── Extrait de page
3.3. Le poids des actions anthropiques dans l’extension de la sebkha Essendouk
Les facteurs climatiques, d’ordre régionaux, ne semblent pas très convaincant pour
expliquer l’évolution différente mesurée entre la sebkha Essendouk et la sebkha Alif Ennkhal.
Il semble qu’ici, les facteurs anthropiques aient donc joué un rôle important. En 1995, sont
implantés deux périmètres irrigués et drainés, l’un autour de Ramla près de la sebkha Alif
Ennkhal et l’autre au nord-ouest de Melitta, sur la zone la plus élevée qui borde aujourd’hui la
sebkha Essendouk (Figure 4). Les deux périmètres sont drainés et l’eau utilisée est issue de
puits dont l’eau est saumâtre. Des discussions avec les responsables des périmètres et des
habitants de l’archipel ainsi qu’une étude de télédétection (Etienne et al., 2012) ont pu
montrer que l’eau du périmètre de Melitta est utilisée, non seulement dans le périmètre initial
mais aussi en dehors de ce périmètre, sur des parcelles non drainées. Cette hypothèse pourrait
expliquer l’accroissement très important de la salinité par écoulement de surface et de sub-
surface des eaux saumâtre vers l’ouest, vers une zone plus basse.
────
── Jeu d'enregistrements
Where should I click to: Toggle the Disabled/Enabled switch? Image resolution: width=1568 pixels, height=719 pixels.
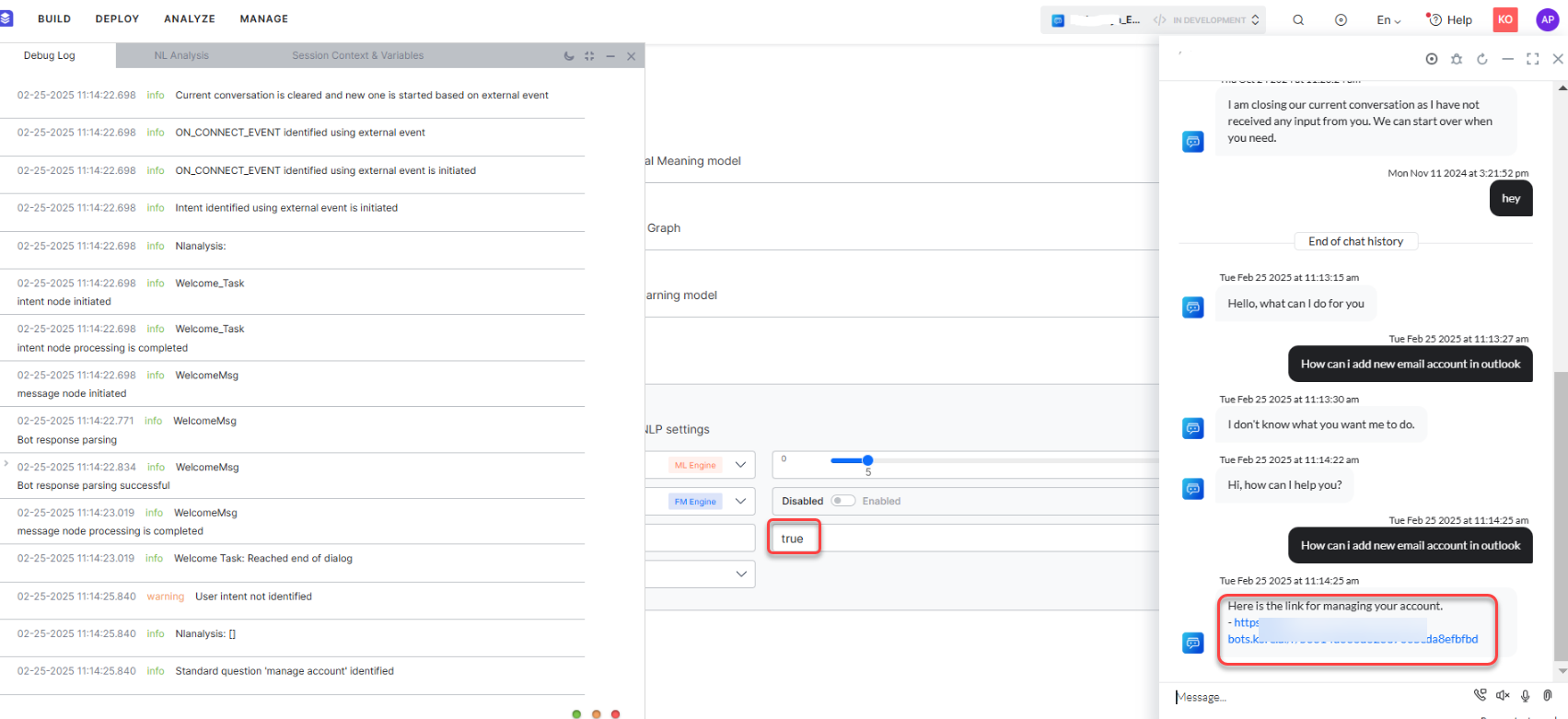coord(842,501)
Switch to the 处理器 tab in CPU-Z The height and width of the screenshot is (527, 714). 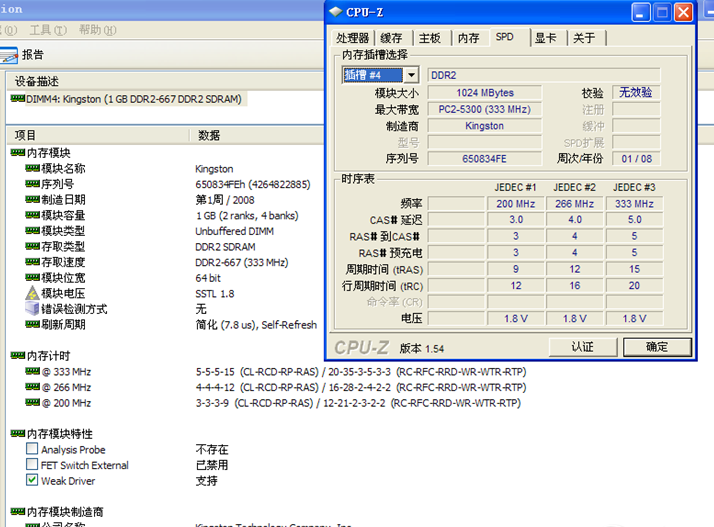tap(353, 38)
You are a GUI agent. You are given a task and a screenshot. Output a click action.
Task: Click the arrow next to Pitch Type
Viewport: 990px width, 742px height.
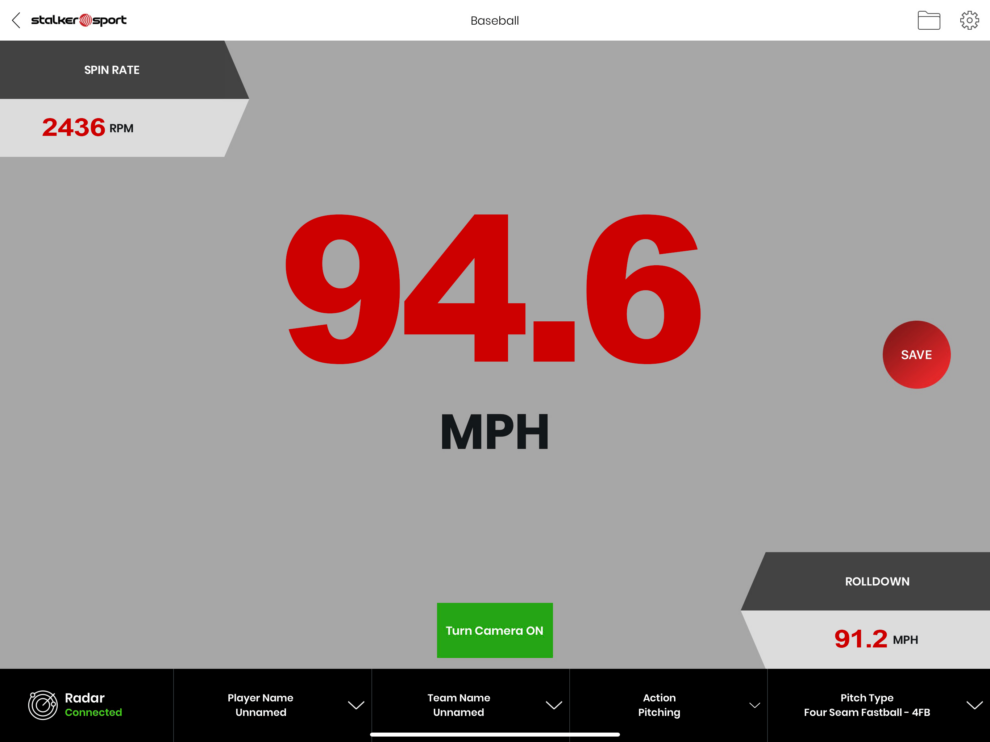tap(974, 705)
────
* _Sujet à traiter_:
Recopiez à l'identique, s'il vous plaît, le passage de l'extrait sur la sebkha Essendouk qui commence par « Il semble qu’ici, les » et se poursuit jusqu'à « zone plus basse. ».

* _Réponse attendue_:
Il semble qu’ici, les facteurs anthropiques aient donc joué un rôle important. En 1995, sont
implantés deux périmètres irrigués et drainés, l’un autour de Ramla près de la sebkha Alif
Ennkhal et l’autre au nord-ouest de Melitta, sur la zone la plus élevée qui borde aujourd’hui la
sebkha Essendouk (Figure 4). Les deux périmètres sont drainés et l’eau utilisée est issue de
puits dont l’eau est saumâtre. Des discussions avec les responsables des périmètres et des
habitants de l’archipel ainsi qu’une étude de télédétection (Etienne et al., 2012) ont pu
montrer que l’eau du périmètre de Melitta est utilisée, non seulement dans le périmètre initial
mais aussi en dehors de ce périmètre, sur des parcelles non drainées. Cette hypothèse pourrait
expliquer l’accroissement très important de la salinité par écoulement de surface et de sub-
surface des eaux saumâtre vers l’ouest, vers une zone plus basse.